Monday, April 7, 2008

The Ten Year Nap by Meg Wolitzer

Riverhead Books, 2008

When my daughter turned three and my son six, I was faced with the fact that I had to return to work. Recently separated and in financially precarious straits, I could no longer rely on my freelance writing to pay the mortgage or put food on the table. Even though I had worked off and on while raising my children, it proved exceedingly difficult to find a full time job. I was competing against younger people who were willing to take a lower salary, who had not yet defined their skill set and who were able to be easily molded. The realization that I might not be able to return to work full time was like a punch in the gut; it was maddening and frustrating – a tough pill to swallow.

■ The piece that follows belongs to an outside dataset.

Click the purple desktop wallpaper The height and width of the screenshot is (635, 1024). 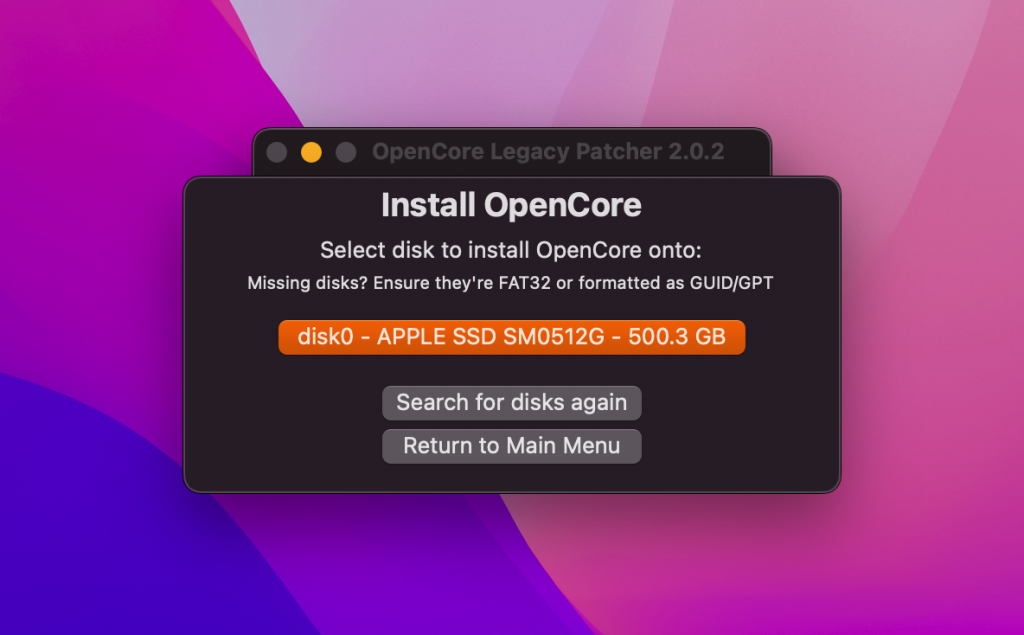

In her newest work, The Ten-Year Nap, author Meg Wolitzer addresses this exact scenario. Told from the points of view of four friends, but primarily through the viewpoint of Amy, the book focuses on the crossroads a woman experiences when her children no longer need her full time but she is unable to re-enter the workforce. Amy, a Manhattanite married to a mildly successful attorney, wakes up one morning to discover that her ten-year old son is self-sufficient and that she no longer has anything to fill her days with. Jill adopts a child from Siberia, moves to the suburbs and is unable to fit in with the women of Holly Hills. Roberta, an artist, whose son attends his Manhattan private school on financial aid, feels she is at the mercy of the school PTA for fear of being a social outcast. Karen, a brilliant Chinese woman and mother of twins, lives with the constant fear of being left out even as she fails to hide her disdain for others. Add to the mix, brilliant, hard working Penny Ramsey, whose life seems perfect (but is far from it) and you have the typical, if not stereotypical, 21st Century woman. These are women who have been raised to believe that they could do it all; take care of their family, hold down a great job, be perfectly coiffed and well-read.

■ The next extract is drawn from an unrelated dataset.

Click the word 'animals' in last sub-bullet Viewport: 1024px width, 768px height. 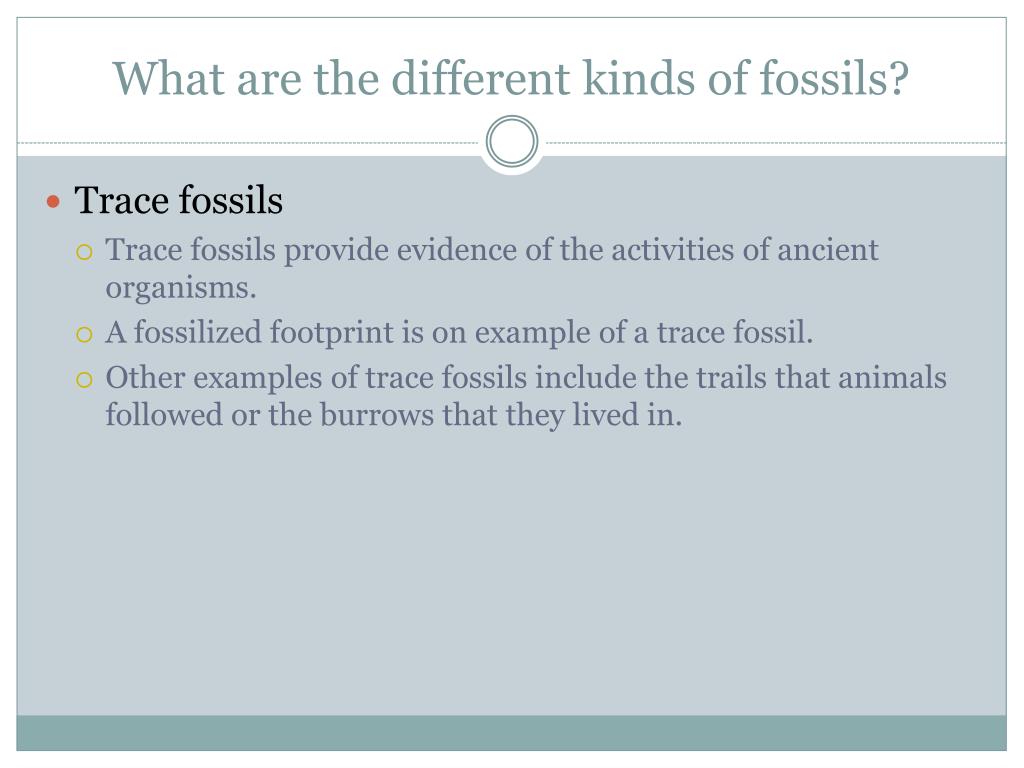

Wolitzer delivers a book that teeters on the edge of being the Feminist Mystique of our day. Her voice and message are important ones – do women give up a part of themselves upon becoming mothers? Can women re-enter the workforce after taking a long sabbatical? Does there always have to be a choice between motherhood and career? Where Wolitzer leaves the reader a bit flat is in the meandering plot line; the story does not truly move forward until the middle, until a true conflict occurs. Prior to that, the book is slow and almost devoid of dimension with characters that seem a bit pathetic and irritating. When Amy finds herself in the middle of Penny’s marital problems, the book takes on interest as we begin to see these characters as three dimensional. While a reader wants to see herself in the author’s words, it is still essential that a book has conflict that is not only mental but visual.

Women will find a piece of themselves in The Ten-Year Nap, whether they are the stay-at-home mother or the working mother. Wolitzer has taken a topic of such import that, even where the book falters, one can argue the worth of this novel and possibly its place on the shelf next to Betty Friedan.